EXERCISE REQUIREMENTS:
Each word in the data below should be copied exactly; the images should not.

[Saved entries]
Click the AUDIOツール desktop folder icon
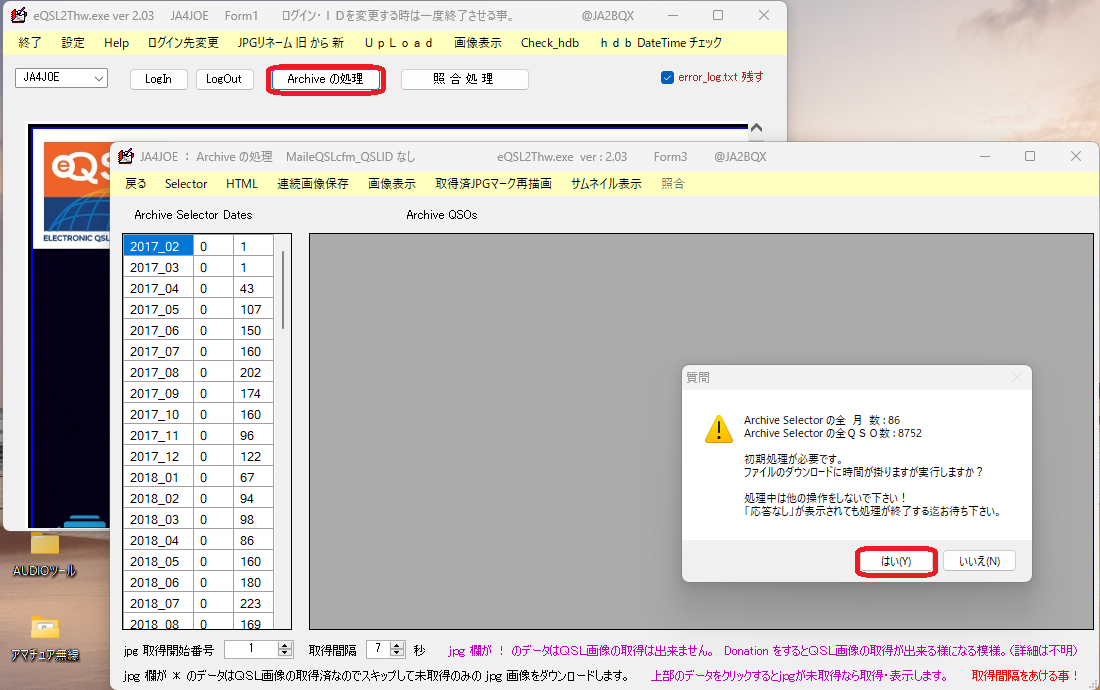The width and height of the screenshot is (1100, 690). pos(44,545)
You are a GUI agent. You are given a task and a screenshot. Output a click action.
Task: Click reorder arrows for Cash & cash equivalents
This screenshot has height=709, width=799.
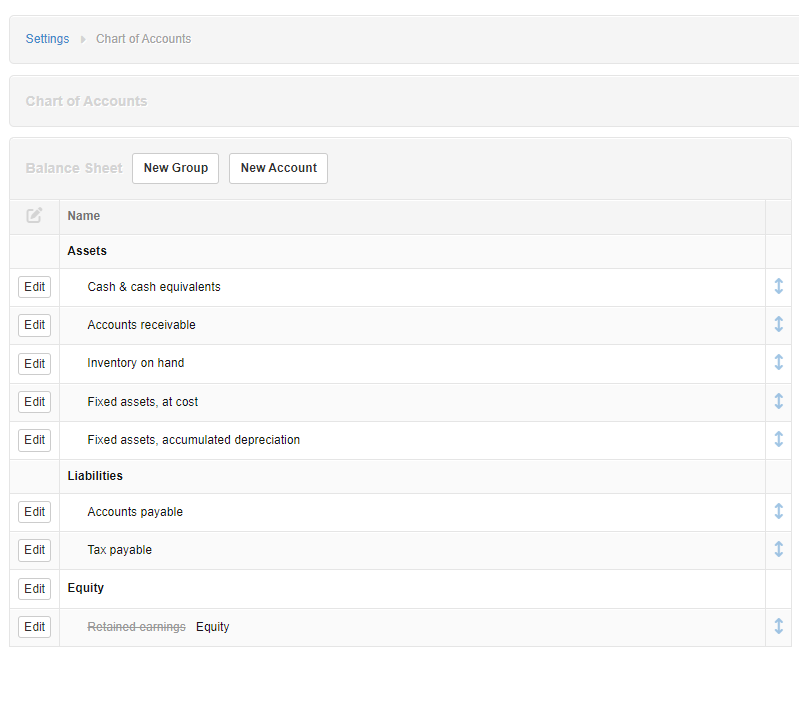coord(778,287)
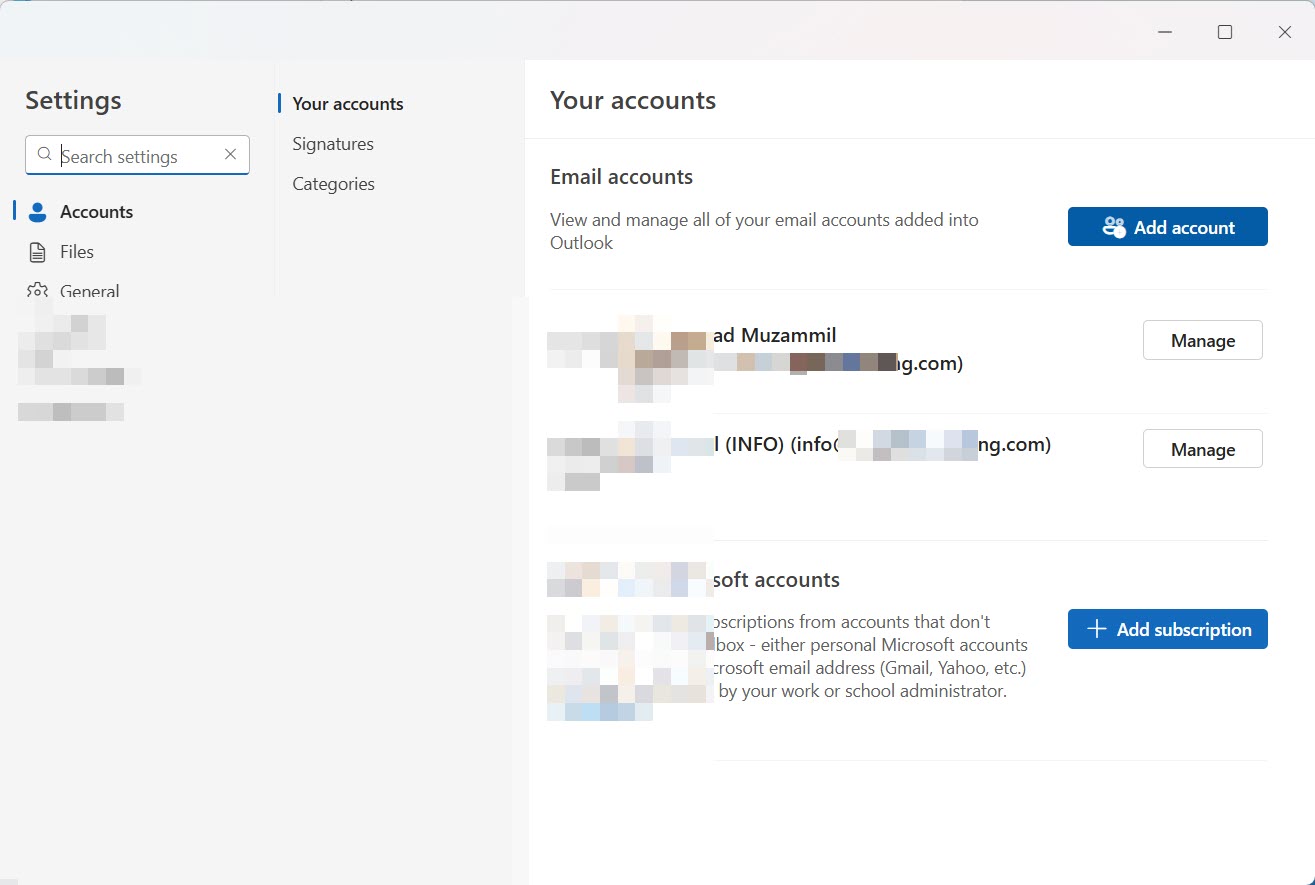The height and width of the screenshot is (885, 1315).
Task: Click the General settings gear icon
Action: pos(37,291)
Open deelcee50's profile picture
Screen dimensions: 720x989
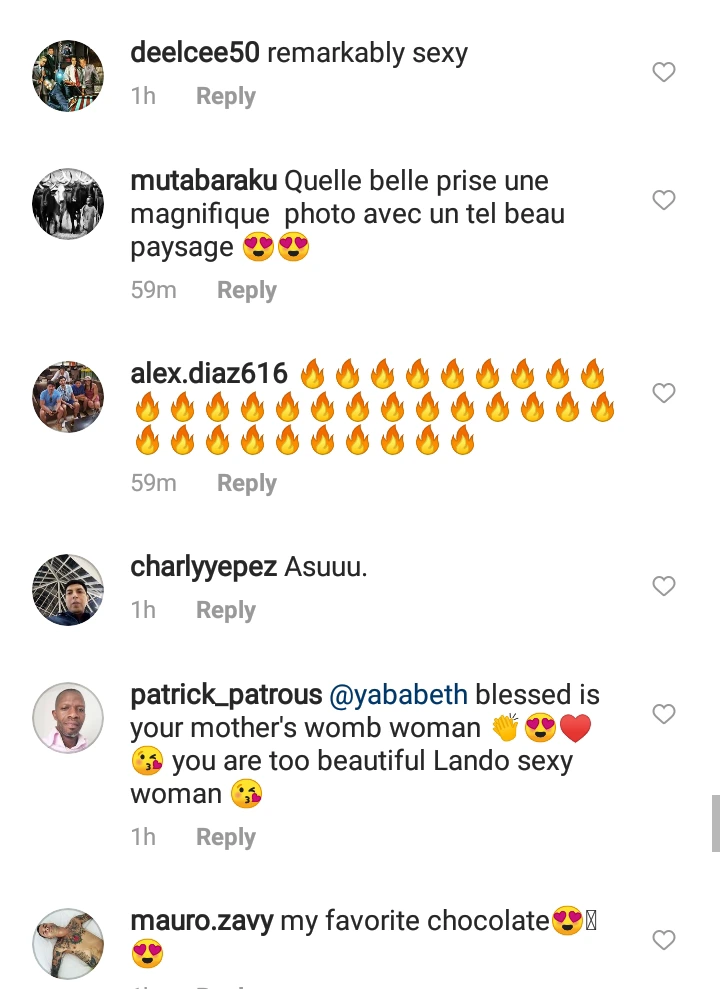point(69,76)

SOLUTION BELOW:
Click the AUDIOツール desktop folder icon
The width and height of the screenshot is (1100, 690). pos(44,545)
You are a GUI agent. You are given a task and a screenshot. Output a click action.
Task: Click reorder arrows for Cash & cash equivalents
This screenshot has height=709, width=799.
coord(778,287)
The height and width of the screenshot is (885, 1315).
Task: Click the General settings gear icon
Action: pos(37,291)
Open deelcee50's profile picture
Screen dimensions: 720x989
point(69,76)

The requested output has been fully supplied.